Luke’s tweet around IPv6 connectivity.
Luke showing test-ipv6.com results as 10/10 with a manually configured IPv6 address from a valid Virgin Media IPv6 subnet.

I happened to notice evidence of at least some IPv6 back in December 2020. I discovered it by accident. When I changed a kernel parameter on my OpenWrt router, I suddenly noticed two IPv6 routes in my routing table.

Doing a quick WHOIS, I was surprised when they came back as Virgin Media. The following routes were added to my router:

  • 2a02:8800:f000:18b0::/64
  • 2a02:88fd:18:a::/64

These were picked up from router advertisements that have been technically present for a while but just not really visible unless you know where to look.

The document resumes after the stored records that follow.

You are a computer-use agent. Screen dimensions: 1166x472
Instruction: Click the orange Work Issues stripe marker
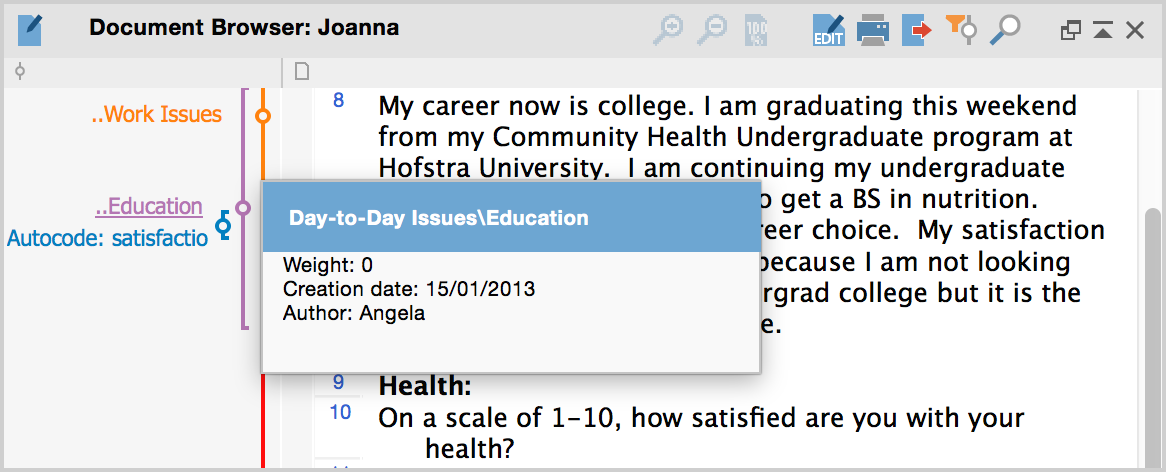(263, 117)
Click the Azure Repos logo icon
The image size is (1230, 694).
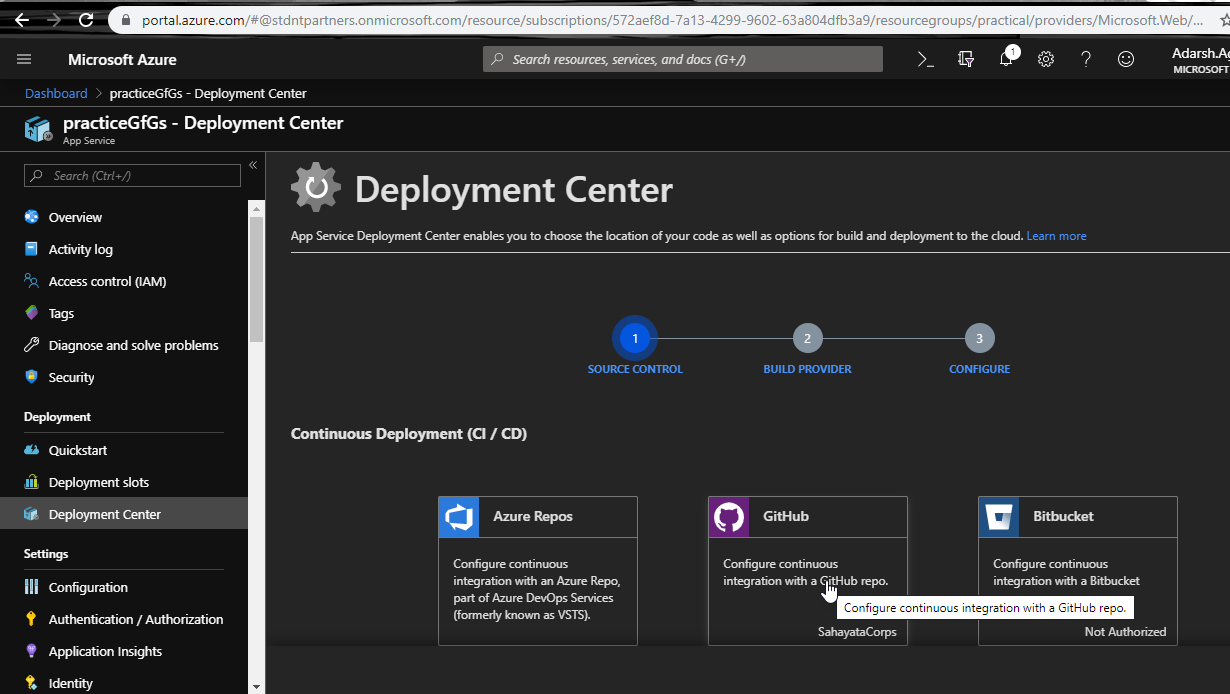[459, 517]
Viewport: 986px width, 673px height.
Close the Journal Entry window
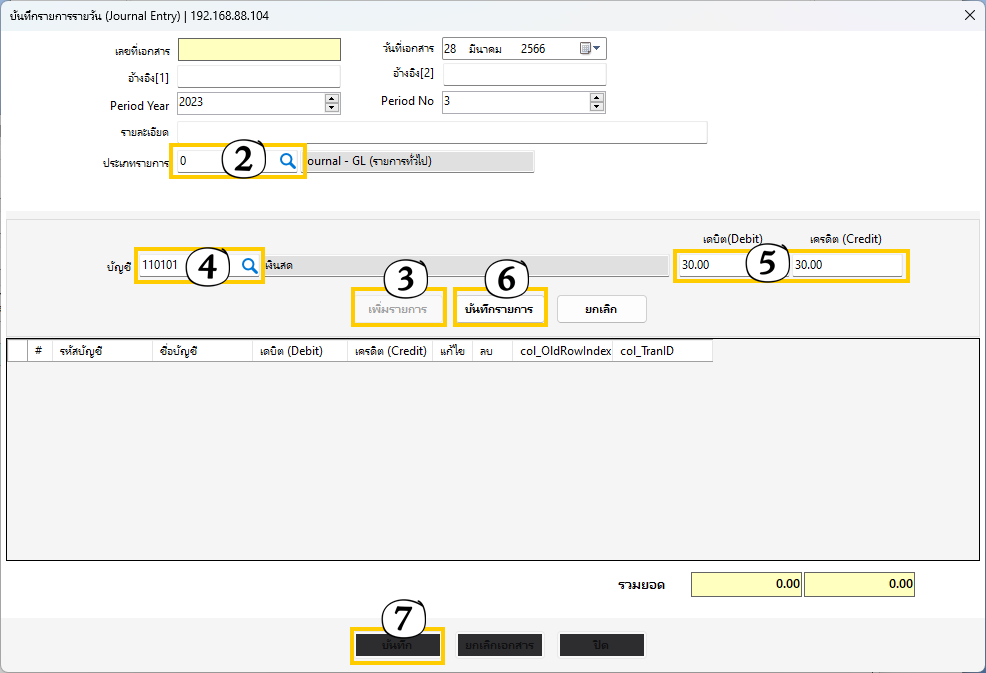[x=968, y=15]
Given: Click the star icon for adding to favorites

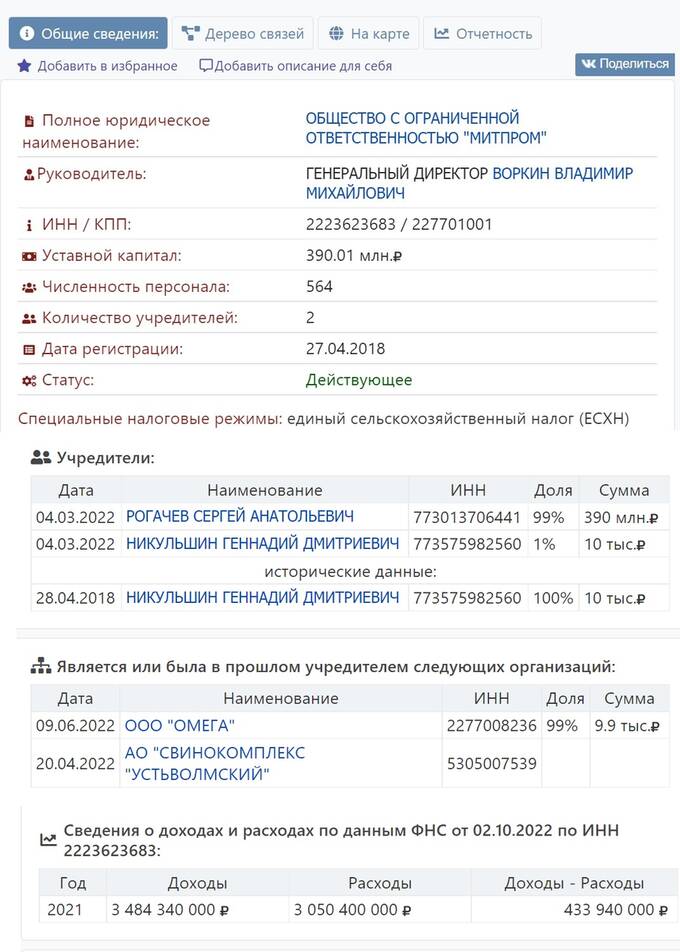Looking at the screenshot, I should [x=24, y=66].
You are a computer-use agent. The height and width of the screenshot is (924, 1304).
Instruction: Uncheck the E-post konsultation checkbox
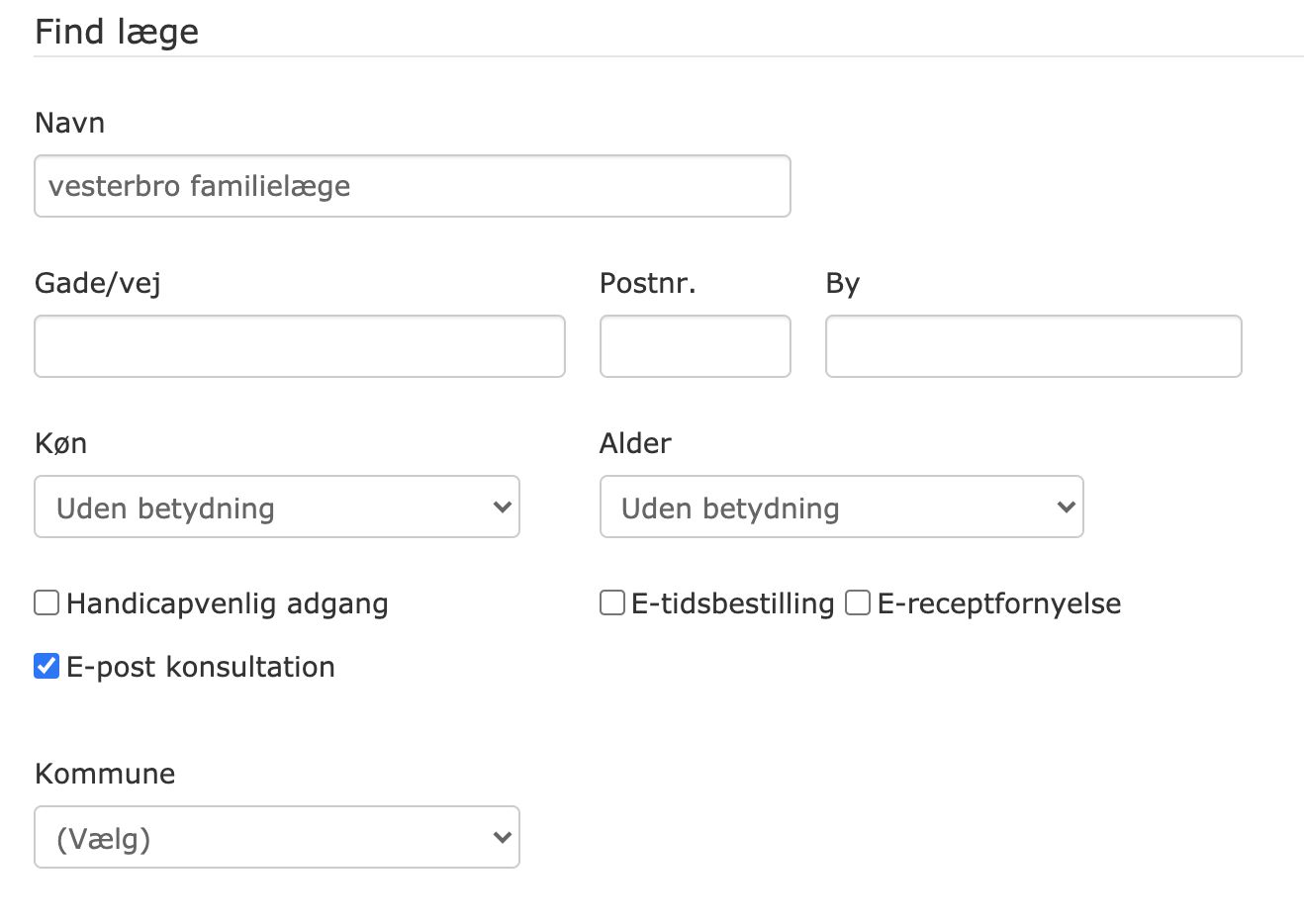[x=47, y=666]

In order to reveal these router advertisements I had to change the kernel parameter accept_ra, specifically /proc/sys/net/ipv6/conf/eth1.2/accept_ra. In my case eth1.2 is the WAN interface on my router for Virgin Media, accept_ra needs to be set to 2 to reveal these routes. This confirmed that there is in fact some IPv6 activity on the WAN side.

These can be seen as subnets part of Virgin Media AS number 5089 and announced v6 prefixes: https://bgp.he.net/AS5089 from 2a02:8801::/32 and 2a02:8880::/25.

Luke however has done a bit more digging than I did when I last looked at it and found a few more interesting areas around the unofficial IPv6 connectivity that’s available.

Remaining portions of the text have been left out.